The government should not go in for an 'aggressive fiscal consolidation' in the upcoming Budget as global risks have not abated, RBI Monetary Policy Committee (MPC) Member Ashima Goyal said on Wednesday.
Goyal further said subsidies are expected to come down as food and energy inflation moderates.
WPI inflation in food articles in November was 1.07 per cent against 8.33 per cent in the previous month.
In the 'fuel and power' basket, inflation was 17.35 per cent last month.
"Given fears of a global slowdown, this is not the time for aggressive consolidation. Sticking to small pre-announced steps on the path will minimise growth sacrifice, while moderating demand and the current account deficit, thus lowering the risk premium that keeps spreads high and raises the cost of government and private borrowing," she told PTI.
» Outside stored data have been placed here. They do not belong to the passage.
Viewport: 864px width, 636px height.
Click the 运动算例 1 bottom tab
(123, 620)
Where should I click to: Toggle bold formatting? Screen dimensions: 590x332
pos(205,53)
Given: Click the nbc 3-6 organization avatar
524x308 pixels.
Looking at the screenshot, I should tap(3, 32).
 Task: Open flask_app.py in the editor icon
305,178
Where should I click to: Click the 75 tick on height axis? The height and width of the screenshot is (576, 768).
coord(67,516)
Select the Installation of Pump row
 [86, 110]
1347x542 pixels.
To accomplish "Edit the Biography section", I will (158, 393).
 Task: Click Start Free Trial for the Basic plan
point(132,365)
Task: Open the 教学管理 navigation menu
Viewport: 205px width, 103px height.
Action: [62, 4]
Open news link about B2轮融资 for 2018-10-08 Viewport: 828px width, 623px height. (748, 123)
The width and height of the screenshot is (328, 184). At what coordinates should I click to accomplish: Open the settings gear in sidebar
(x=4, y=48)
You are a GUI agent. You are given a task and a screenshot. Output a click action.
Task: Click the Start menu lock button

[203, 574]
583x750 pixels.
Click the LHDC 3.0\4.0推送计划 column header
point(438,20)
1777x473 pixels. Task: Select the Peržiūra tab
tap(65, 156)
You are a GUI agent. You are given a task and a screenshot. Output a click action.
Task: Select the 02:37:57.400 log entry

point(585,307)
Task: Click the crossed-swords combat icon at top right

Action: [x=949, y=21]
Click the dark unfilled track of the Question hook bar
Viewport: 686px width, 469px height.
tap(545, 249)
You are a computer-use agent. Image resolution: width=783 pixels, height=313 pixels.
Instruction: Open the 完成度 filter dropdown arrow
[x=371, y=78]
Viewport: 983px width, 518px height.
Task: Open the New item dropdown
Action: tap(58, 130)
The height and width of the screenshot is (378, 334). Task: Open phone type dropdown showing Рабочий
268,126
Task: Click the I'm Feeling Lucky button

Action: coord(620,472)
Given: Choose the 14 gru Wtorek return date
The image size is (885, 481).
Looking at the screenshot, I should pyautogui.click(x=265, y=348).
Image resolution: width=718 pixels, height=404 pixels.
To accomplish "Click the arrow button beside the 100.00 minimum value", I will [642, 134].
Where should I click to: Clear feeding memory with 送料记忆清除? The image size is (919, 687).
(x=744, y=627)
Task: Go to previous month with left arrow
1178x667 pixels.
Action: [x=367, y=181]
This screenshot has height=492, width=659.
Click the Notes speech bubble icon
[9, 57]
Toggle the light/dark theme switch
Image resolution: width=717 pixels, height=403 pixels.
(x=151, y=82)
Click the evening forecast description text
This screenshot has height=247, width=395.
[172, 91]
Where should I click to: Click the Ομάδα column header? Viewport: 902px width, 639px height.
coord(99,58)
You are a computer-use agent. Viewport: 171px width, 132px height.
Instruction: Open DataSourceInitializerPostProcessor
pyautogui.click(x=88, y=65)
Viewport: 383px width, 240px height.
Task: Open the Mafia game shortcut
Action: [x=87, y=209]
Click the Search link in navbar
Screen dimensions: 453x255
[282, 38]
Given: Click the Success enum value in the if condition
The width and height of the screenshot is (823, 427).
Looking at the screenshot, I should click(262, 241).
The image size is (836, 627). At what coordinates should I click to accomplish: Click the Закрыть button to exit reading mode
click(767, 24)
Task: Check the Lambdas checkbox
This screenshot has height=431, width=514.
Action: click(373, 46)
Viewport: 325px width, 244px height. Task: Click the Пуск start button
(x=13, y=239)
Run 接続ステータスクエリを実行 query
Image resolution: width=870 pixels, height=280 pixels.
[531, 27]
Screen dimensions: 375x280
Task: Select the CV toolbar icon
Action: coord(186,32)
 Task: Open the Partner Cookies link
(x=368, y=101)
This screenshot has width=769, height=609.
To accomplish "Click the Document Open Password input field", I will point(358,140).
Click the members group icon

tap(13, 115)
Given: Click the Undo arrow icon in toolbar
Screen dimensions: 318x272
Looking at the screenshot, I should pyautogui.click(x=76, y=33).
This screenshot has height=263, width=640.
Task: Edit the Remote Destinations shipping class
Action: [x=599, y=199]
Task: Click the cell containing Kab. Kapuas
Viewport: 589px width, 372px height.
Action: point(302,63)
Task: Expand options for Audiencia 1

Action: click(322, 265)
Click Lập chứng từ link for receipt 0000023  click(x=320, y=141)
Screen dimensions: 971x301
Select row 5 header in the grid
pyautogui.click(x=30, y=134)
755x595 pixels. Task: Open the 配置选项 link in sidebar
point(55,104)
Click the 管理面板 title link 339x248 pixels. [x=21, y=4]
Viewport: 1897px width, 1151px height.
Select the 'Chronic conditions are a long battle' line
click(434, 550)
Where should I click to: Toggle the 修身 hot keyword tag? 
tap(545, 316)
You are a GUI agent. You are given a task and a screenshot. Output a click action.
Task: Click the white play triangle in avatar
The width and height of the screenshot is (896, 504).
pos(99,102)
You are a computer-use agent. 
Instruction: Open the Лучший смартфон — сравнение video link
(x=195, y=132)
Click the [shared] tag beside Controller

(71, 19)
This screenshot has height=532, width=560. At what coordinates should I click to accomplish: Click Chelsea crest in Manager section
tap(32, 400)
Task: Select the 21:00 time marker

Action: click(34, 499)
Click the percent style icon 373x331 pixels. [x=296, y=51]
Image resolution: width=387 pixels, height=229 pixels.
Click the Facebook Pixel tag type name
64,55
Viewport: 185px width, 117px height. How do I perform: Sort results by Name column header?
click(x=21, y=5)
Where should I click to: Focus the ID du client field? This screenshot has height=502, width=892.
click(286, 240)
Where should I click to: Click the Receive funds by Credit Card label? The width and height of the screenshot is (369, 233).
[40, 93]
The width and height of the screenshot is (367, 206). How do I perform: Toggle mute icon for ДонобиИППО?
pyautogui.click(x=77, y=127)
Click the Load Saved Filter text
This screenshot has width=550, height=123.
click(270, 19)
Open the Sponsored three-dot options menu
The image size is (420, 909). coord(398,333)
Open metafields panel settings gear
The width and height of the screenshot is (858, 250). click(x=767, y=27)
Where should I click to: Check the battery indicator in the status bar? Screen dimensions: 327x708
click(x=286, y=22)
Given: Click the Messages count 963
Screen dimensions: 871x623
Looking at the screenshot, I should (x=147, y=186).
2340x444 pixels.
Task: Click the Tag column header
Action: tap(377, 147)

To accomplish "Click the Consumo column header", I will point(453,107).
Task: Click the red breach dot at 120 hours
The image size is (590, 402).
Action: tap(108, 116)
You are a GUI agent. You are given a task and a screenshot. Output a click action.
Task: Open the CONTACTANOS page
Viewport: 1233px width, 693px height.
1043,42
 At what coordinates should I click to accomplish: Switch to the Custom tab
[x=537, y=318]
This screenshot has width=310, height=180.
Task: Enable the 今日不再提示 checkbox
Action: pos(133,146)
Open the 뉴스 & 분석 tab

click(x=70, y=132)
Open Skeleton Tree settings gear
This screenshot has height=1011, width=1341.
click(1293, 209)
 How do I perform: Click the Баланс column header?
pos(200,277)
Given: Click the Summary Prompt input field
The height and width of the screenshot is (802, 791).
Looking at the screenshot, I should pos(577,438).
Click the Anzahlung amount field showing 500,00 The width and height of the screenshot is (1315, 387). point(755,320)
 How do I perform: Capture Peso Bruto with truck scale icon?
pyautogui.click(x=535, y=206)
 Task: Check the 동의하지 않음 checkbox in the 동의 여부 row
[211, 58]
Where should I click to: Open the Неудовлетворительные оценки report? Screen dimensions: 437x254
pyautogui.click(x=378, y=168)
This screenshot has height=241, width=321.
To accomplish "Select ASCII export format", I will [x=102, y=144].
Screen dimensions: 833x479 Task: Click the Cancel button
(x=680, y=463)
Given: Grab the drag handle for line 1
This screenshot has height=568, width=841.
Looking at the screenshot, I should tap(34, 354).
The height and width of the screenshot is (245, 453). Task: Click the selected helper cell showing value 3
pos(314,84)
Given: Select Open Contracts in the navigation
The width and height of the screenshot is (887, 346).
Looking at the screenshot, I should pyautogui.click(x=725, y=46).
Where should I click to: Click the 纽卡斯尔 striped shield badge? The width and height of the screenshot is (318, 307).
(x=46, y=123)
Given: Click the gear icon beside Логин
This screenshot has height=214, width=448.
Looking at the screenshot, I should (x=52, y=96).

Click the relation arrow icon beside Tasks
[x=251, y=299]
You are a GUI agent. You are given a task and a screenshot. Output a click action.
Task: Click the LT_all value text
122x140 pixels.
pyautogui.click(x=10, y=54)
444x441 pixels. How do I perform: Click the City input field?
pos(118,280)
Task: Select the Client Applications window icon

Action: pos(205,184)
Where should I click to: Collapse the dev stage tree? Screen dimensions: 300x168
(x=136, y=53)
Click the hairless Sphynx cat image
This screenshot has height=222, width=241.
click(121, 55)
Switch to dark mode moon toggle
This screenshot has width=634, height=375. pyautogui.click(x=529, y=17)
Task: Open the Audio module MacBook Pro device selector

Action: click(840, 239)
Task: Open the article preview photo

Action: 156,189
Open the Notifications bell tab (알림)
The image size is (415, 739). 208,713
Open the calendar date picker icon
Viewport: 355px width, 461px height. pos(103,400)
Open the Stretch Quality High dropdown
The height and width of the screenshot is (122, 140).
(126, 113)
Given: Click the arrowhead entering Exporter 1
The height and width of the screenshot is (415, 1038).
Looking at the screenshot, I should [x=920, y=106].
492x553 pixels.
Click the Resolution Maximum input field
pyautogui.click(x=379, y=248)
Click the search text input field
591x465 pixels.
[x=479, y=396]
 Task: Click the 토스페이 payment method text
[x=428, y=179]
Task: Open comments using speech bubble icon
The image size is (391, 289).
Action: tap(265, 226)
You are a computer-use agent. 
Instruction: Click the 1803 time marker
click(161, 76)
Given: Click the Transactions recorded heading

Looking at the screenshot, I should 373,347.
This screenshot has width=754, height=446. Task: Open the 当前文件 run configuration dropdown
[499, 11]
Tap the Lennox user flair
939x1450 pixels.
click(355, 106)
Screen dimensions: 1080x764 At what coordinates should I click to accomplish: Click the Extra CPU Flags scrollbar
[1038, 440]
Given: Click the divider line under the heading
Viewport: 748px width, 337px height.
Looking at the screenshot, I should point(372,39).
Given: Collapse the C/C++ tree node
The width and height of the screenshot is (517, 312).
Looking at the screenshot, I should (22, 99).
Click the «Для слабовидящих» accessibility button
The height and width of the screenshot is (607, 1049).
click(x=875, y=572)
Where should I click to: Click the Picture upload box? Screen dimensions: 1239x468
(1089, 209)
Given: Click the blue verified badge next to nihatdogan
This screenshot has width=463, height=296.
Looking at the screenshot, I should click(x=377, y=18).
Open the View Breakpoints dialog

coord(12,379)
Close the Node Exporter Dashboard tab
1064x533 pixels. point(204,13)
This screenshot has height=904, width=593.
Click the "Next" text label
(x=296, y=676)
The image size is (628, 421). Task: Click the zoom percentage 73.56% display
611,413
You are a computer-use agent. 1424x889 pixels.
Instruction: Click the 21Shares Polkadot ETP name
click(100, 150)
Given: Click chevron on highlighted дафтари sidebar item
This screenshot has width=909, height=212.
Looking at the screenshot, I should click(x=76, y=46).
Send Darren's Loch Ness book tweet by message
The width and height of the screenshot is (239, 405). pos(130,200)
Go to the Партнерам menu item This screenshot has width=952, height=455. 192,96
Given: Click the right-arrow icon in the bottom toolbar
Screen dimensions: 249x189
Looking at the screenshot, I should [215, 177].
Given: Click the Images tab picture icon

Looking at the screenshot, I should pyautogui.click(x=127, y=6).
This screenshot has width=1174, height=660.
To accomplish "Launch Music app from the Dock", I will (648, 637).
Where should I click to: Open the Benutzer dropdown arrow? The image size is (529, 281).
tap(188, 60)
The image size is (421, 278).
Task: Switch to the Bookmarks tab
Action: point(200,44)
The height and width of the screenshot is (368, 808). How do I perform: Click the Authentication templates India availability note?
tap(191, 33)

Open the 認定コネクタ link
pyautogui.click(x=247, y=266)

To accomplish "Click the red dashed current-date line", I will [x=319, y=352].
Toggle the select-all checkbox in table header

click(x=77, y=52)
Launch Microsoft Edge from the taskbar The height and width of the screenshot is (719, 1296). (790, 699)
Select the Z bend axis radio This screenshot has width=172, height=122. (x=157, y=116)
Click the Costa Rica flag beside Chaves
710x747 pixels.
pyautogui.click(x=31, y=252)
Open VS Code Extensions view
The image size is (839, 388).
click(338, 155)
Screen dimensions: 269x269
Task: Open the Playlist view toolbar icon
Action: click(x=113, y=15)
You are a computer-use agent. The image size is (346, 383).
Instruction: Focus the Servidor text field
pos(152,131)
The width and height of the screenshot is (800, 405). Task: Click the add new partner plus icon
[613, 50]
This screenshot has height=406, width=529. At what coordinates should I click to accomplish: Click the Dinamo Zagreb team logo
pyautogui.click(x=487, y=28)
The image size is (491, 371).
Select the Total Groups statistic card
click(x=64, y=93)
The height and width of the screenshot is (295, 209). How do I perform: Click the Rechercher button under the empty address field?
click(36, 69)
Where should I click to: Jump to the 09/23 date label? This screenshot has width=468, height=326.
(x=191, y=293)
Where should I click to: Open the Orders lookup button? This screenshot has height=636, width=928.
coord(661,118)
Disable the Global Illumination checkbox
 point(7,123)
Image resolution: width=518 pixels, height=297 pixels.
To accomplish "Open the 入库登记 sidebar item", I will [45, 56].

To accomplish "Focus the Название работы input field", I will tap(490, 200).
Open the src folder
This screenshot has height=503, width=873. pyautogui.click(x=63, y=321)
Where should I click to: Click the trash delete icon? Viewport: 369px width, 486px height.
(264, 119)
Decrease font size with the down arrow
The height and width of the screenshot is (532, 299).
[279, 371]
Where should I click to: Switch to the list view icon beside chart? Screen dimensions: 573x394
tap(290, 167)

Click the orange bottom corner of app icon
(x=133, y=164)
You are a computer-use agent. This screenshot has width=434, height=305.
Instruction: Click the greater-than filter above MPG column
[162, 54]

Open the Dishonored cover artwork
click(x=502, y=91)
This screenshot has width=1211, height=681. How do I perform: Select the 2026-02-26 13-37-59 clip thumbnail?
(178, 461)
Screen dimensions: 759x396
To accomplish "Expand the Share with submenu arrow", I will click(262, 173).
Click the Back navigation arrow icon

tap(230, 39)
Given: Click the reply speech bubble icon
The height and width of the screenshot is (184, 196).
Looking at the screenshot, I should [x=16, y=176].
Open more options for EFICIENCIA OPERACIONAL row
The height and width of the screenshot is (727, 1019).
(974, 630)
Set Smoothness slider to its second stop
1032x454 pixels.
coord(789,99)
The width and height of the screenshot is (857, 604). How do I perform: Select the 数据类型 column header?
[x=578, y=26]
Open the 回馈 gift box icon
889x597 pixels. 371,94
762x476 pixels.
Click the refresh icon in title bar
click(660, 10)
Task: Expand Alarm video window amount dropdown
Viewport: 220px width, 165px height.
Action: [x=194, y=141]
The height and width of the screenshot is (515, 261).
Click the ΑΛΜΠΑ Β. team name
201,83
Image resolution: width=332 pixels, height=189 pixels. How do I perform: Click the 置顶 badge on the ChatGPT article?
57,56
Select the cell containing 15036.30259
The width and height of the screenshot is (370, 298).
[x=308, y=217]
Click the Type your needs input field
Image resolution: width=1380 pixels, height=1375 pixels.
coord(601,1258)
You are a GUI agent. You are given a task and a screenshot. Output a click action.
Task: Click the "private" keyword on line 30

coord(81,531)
India's fiscal deficit, the gap between expenditure and revenue, is projected to come down to 6.4 per cent in current fiscal ending March 2023, from 6.71 per cent in 2021-22.
The government has set a consolidation target under which it aims to reach a fiscal deficit level below 4.5 per cent by FY26.
Fiscal consolidation refers to ways and means of narrowing the fiscal deficit.
Goyal was asked whether the finance minister should go for fiscal consolidation or fiscal expansion in her upcoming Budget.
Finance Minister Nirmala Sitharaman will present the Union 2023-24 Budget in Parliament on February 1.
The eminent economist said expenditure must be counter-cyclical and the mistake made in the 2000s, when expenditure rose with tax revenues, should be avoided.
"Well-integrated components of the current macroeconomic policy strategy have delivered and should continue given global risks have not abated," she opined.
According to Goyal, the strategy includes prioritising investment while giving essential support for the vulnerable.
"Better composition of government expenditure and other supply-side action has enabled excellent monetary-fiscal coordination that has strengthened Indian macros," she said.
While noting that debt ratios came down sharply last year under higher growth, she said institutions and incentives have to be strengthened to help sustainably implement the strategy including in states.
According to International Monetary Fund (IMF), more than a third of the global economy will contract in 2023, while the three largest economies -- the United States, the European Union, and China -- will continue to stall.
Earlier this month, the RBI revised down its GDP growth estimate for FY23 to 6.8 per cent from the earlier 7 per cent, while the World Bank revised it upwards to 6.9 per cent, saying the economy was showing higher resilience to global shocks.
To a question on taxing agricultural income, she said, "I am in favour of moving to a fair and compliance-friendly regime of low taxes on a larger base, which requires exemptions to be reduced, along with more intensive data-mining to curtail use of exemptions to evade taxes."
Responding to a question on some Opposition-ruled states' decision to switch to the Old Pension Scheme (OPS), Goyal said returning to the old pension scheme implies passing on liabilities to future governments.
"We need more transparency in Budgets, with current and future financing requirements of any new scheme clearly shown and sources of finance indicated," she emphasised.
Noting that governments have to pay high interest on debt which eats up a large share of revenue, Goyal suggested that governments should only borrow for productive expenditure that raises enough tax and other revenue so that it can be repaid.
The OPS, under which the entire pension amount was given by the government, was discontinued by the NDA government in 2003 from April 1, 2004.
Under New Pension Scheme, employees contribute 10 per cent of their basic salary towards pension while the state government contributes 14 per cent.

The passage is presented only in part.